Grasieuseté BDC Philippe Durocher
L’orthopédiste Philippe Durocher, propriétaire du Laboratoire Bergeron ayant pignon sur rue boulevard Henri-Bourassa dans Ahuntsic, travaille depuis près de trois ans au développement d’une nouvelle technique de confection d’orthèses plantaires. Révolutionnaire, le projet de M. Bergeron lui a permis d’être sélectionné comme l’un des huit finalistes au Grand prix d’innovation de la Banque de développement du Canada (BDC). Le Courrier a rencontré ce jeune entrepreneur.

Nommé « Orthétique de l’avenir » le projet du Laboratoire Bergeron consiste à redéfinir les techniques traditionnelles de confection d’orthèse. Le système imaginé par Philippe Durocher, s’inspirant du moulage de prothèses auditives, est contrôlé par ordinateur et permet d’injecter de la résine liquide dans une semelle orthopédique préfabriquée. « L’ajustement de l’orthèse est ainsi plus précis que les méthodes établies dans la profession demeurant toujours un peu artisanales » informe M. Bergeron.
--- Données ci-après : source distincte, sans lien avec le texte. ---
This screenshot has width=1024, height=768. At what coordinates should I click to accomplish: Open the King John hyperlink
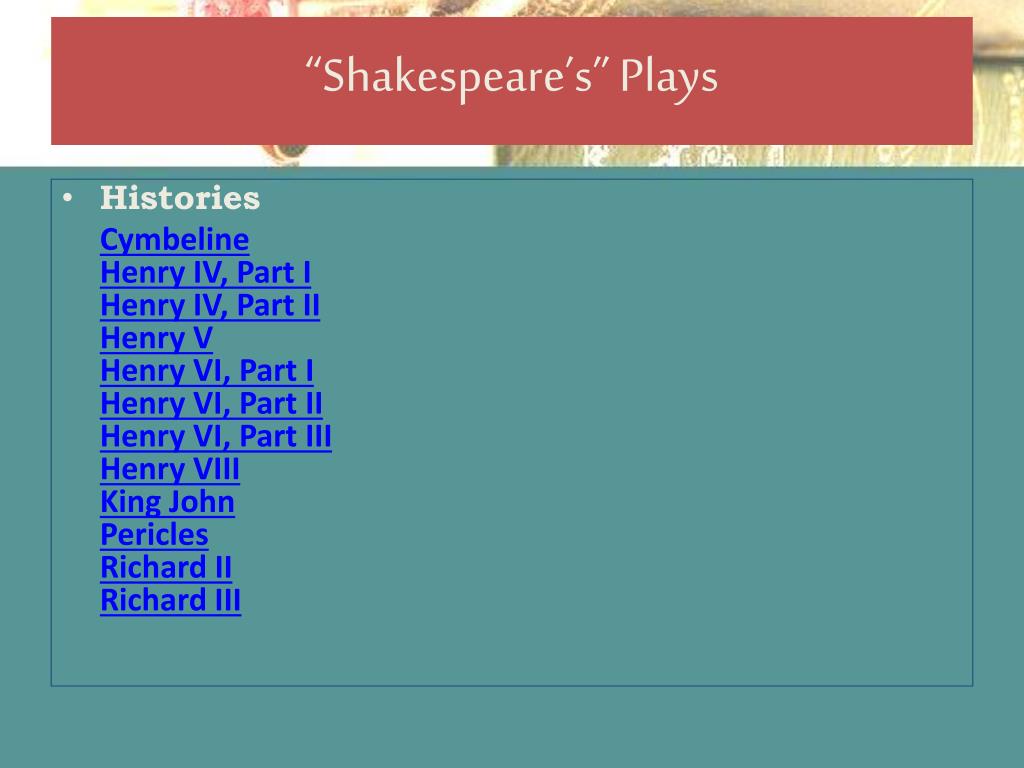[167, 502]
Mais quelle est la différence pour le client ? « Elle est considérable s’exclame l’entrepreneur. Avec la méthode traditionnelle, le patient doit se déplacer pour le moulage, attendre environ deux semaines pour la confection et revenir pour la livraison des orthèses. Avec le système que je développe, une seule visite d’une quinzaine de minutes suffit », poursuit-il avec enthousiasme. Avec cette économie importante de temps de travail des orthopédistes, la facture remise au patient sera également moindre avec cette méthode. « J’ai toujours cru qu’il y avait une manière plus efficace de produire des orthèses, nous voilà tout près du but et je crois que cette nouvelle technique va révolutionner le domaine », confie M. Bergeron.

Un entrepreneur né

Après un diplôme d’études collégiales (DEC) en administration, M. Bergeron, qui a toujours eu la piqure pour l’entreprenariat, a poursuivi dans la même veine à l’école des Hautes études commerciales (HEC) de l’Université de Montréal. Après un an, l’étudiant se questionne sur son programme d’études : « étudier en administration c’est bien, se rappelle-t-il, mais on n’apprend pas à administrer concrètement ». C’est pourquoi M. Bergeron s’est alors cherché un métier! Habile de ses mains, il opte en 1999 pour la technique d’orthétique au cégep Montmorency. Parrainé après ses études par Normand Bergeron, alors propriétaire et fondateur du laboratoire du même nom, M. Durocher achète l’entreprise en 2003, à 25 ans!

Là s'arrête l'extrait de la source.